● **TASK TO CARRY OUT**: Write out all the entries word for word and omit any pictures.

● **DATA SUPPLIED**:
************

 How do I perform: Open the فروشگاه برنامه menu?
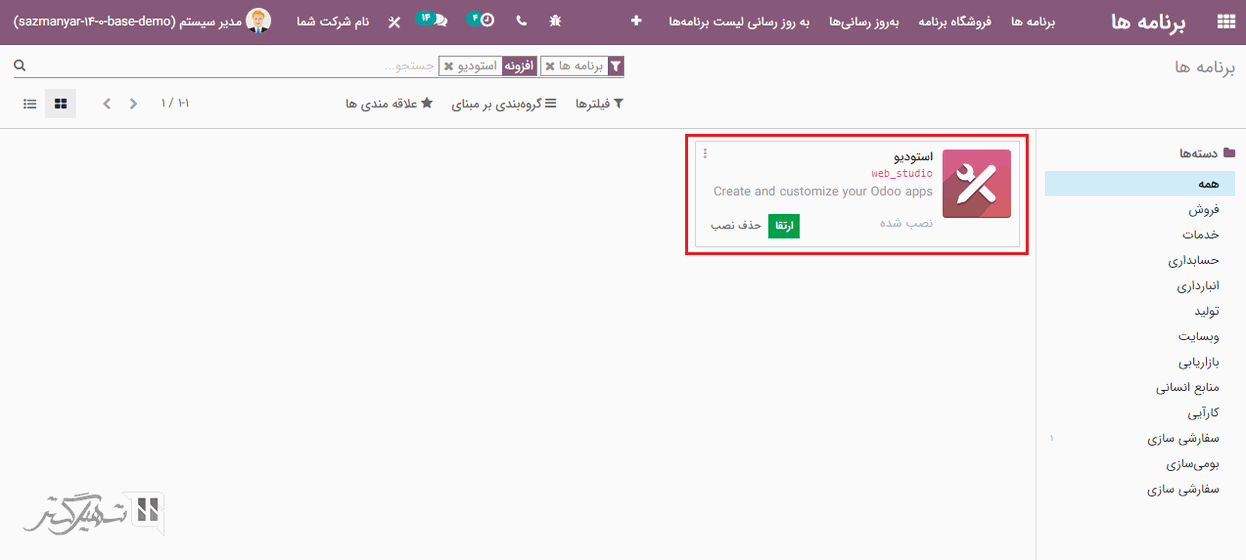(x=954, y=22)
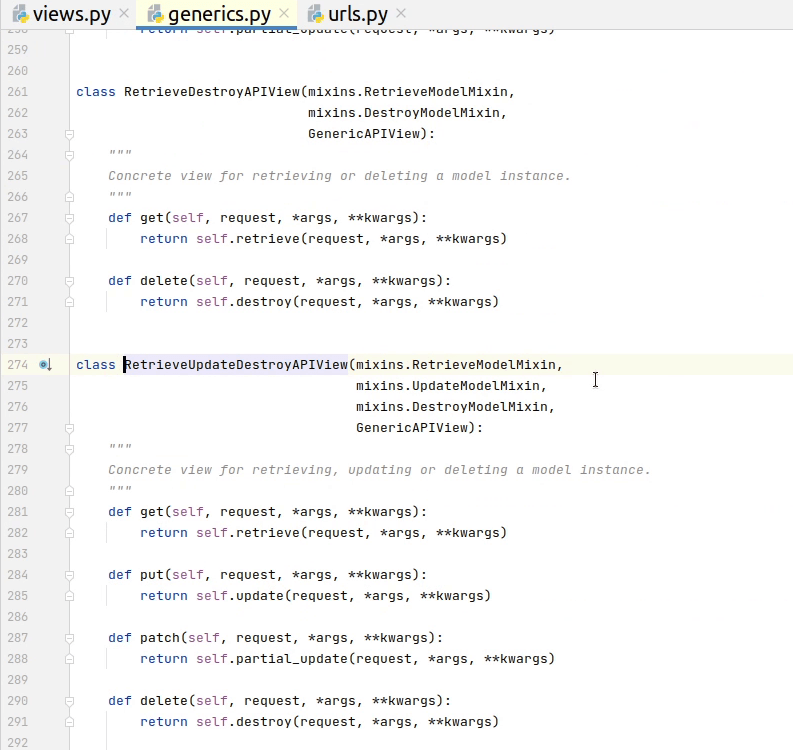
Task: Collapse the patch method at line 287
Action: click(70, 638)
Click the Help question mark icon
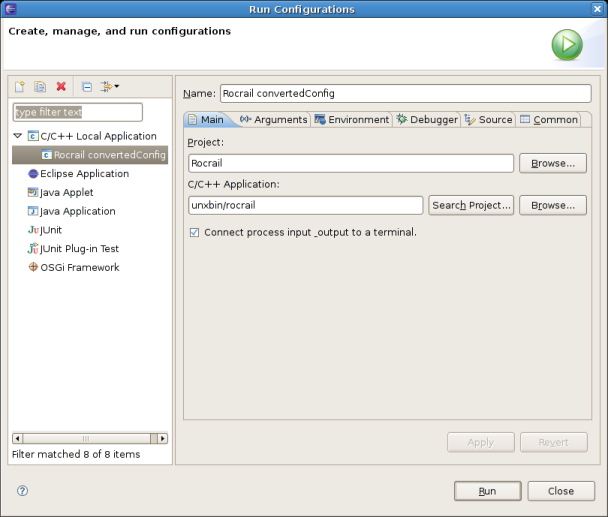Screen dimensions: 608x517 (23, 491)
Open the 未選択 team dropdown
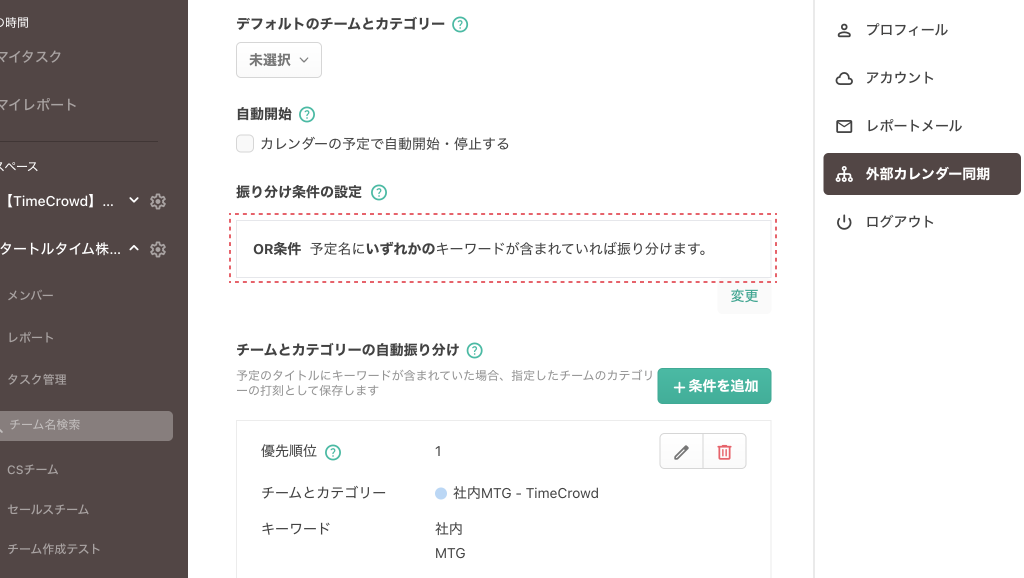The image size is (1024, 578). tap(279, 60)
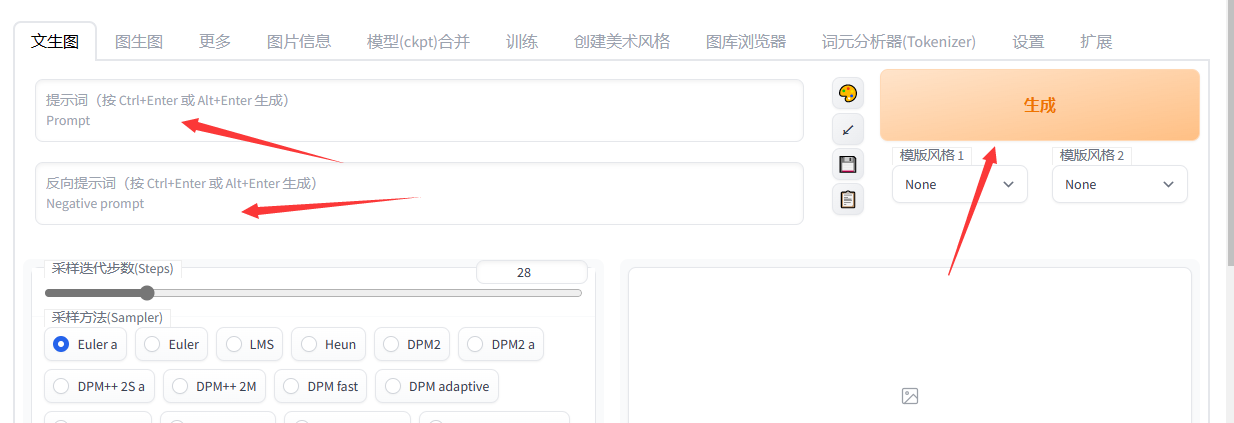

************

● **TASK ANSWER**:
 How do I perform: Open the فروشگاه برنامه menu?
(x=954, y=22)
Task: Collapse the patch method at line 287
Action: click(70, 638)
Click the Help question mark icon
Screen dimensions: 608x517 (23, 491)
Open the 未選択 team dropdown
The image size is (1024, 578). tap(279, 60)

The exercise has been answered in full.